126. Snipe and Quail
Snipe must not be trussed, but quail is always trussed. Butter the breasts; a quail should have a piece of butter inside as well. Bake in a quick oven for half an hour. Lay the birds on slices of thick buttered toast. Serve them on toast with red or black currant jelly.
127. Roast Partridge
Butter the breast and inside. Bake in a tin in the oven for three-quarters of an hour. Lay the bird on a thick slice of toast. Pour the fat out of the tin, boil up in it a very little water and serve the gravy thus made in a sauce boat.
The best toast for all game birds is made as follows: Remove the crust from as many pieces of bread as required. When the birds are cooked place them in another tin or dish and bring the fat in which they have been cooked to a boil on the stove.
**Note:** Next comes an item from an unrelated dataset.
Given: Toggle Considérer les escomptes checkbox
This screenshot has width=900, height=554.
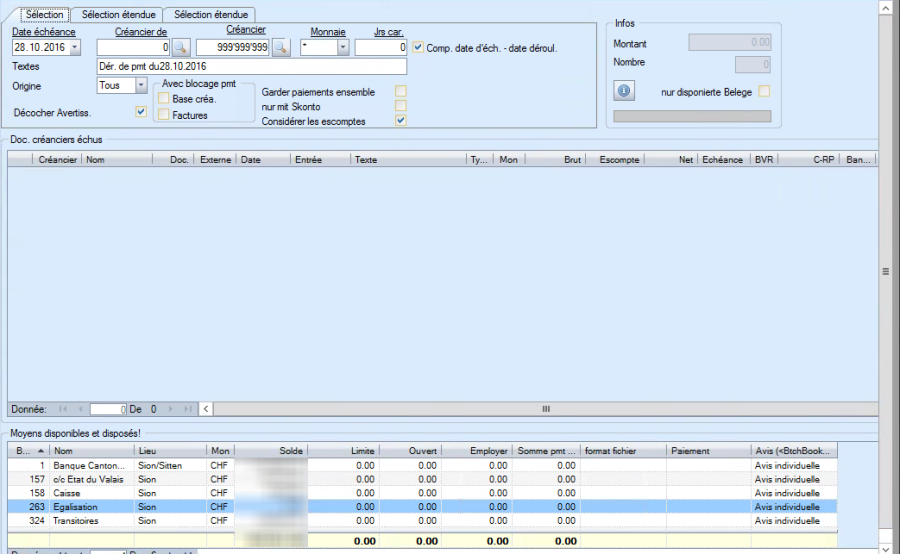Looking at the screenshot, I should click(401, 121).
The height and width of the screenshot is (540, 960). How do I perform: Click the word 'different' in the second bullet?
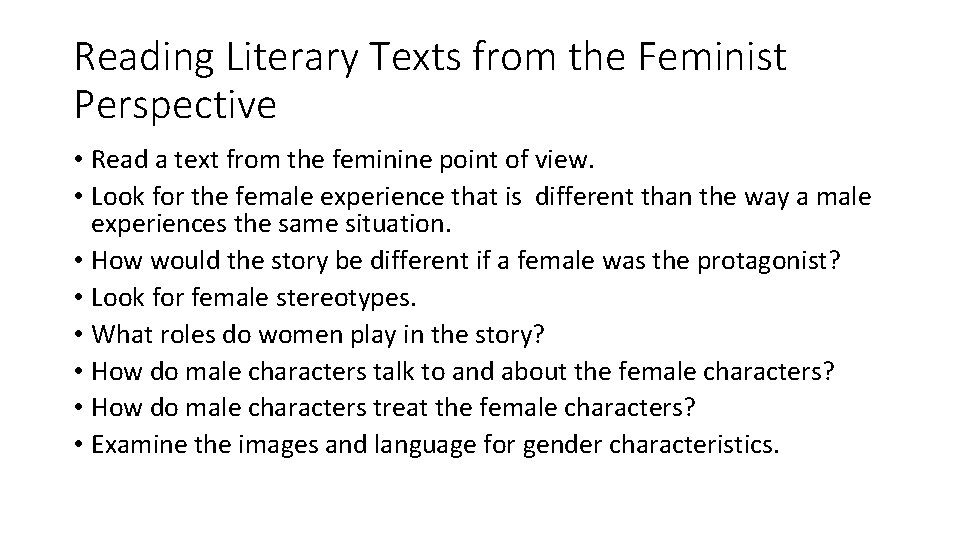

Place the slices of bread in the boiling fat and fry till they are a crisp brown.
128. Roast Pigeons
Take say two pigeons trussed for roasting. Put a good-sized piece of butter into each and liberally butter the breasts. Put into a baking tin and bake for half an hour to three-quarters. For dishing, split in halves down the breast (it will be easy if the birds are well done) and lay on hot buttered toast. Strain the fat out of the tin and put a little good meat juice into it. Stir in a little well-mixed flour and water and serve with green peas.
129. Boiled Fowl
Take a lean fowl and fasten a slice of lean bacon over the breast with a small skewer. Put into a saucepan, with enough boiling water to cover it, with an onion and a little white wine. Stew gently for an hour. Remove the fowl whole and serve with melted butter sauce as for fish without the parsley. The liquid in which it boiled should make excellent soup if you boil in it any remains of chicken carcass just for flavouring, or add some good beef stock.
130. Venison
Melt an ounce of butter or dripping in a baking tin and when hot lay in it about three pounds of venison not too fat. Bake in a fairly quick oven for two hours, basting it from time to time with the butter out of the tin. Make the gravy as for beef. Serve with red currant jelly.
131. Roast Turkey
Have ready a turkey of about seven pounds trussed for roasting. Stuff it with the best sausage meat and some truffles cut up very small. Butter the breast very liberally and bake in a quick oven for three hours. Garnish with sausages.
132. Chicken Jelly
Take an old fowl trussed and slash it well across the breast and thighs with a sharp knife. Place it in a large saucepan, cover with cold water, add a little salt, two big pieces of loaf sugar, and one whole onion. Stew gently for three hours, strain from the fowl into a deep basin, add quickly a teacupful of cold water and set it to get cold. It can be used either as chicken broth or, with the addition of a glass of good white wine, as a jelly in which to serve a young roast fowl.
133. Chicken Rissoles
Mince finely the remains of cold chicken with a slice of onion. Make a little sauce, stirring smoothly one ounce of fresh butter into a tablespoonful of flour, and pouring half a pint of boiling milk into it. Return it to the saucepan and allow it to boil (a double saucepan is best for all milk cooking); it will then thicken; put the chicken into it, with a pinch of salt. Make some deep light pastry cases and put a thick finger of larded bread into each till the pastry is cooked. If the top edge of the pastry is moistened with a little milk, the lid can be easily removed when cooked. Put the chicken mixture into the cases after removing the bread, replace the top, and serve very hot, in a meat dish.